はぁ・・・・・・。読むの辛かったですよ。何故だか。
つまるところ、クローニング、というところがネックなわけです。しかし<胚種船>の設定上、それはなくてはならない部分なわけで・・・。しかし私の見るところ、タフとしてはクローニングを盲目的な態度で受け止めているわけではない・・・とも思えるのですが・・・どうかな(^^;)?
どちらにしても、クローニングされる動物も植物もほぼ何もかも、醜悪(-_-;) 話の面白さは確かに認めますが、こうも抵抗のある題材を元に、気持ちよくないものを列挙されると、やっぱ疲れる・・・。
挙句、どの星の人間(正確には代表する人物、ですが)も腹の立つキャラばかり・・・。
しかしタフにはそれほどむかつきを覚えないのは何ででしょう(^^;)? 書評など「あこぎ」と評されているタフですが、客と比べてみれば「どこがあこぎなんだろう?」と疑問にさえ思えるほど。

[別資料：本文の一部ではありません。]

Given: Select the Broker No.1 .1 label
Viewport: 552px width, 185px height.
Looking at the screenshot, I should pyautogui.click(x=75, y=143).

別に猫好きだから、というのではないと思うのです。実際、彼は私が素直に受け入れられるタイプの猫好きではありませんし。
ここまで疲れるのなら、いっそ2は読まずにいてもいいのかもしれませんが、短編の1つが、2に収録された2つの短編と完全に連作になってるので、気になる・・・ところなのでした。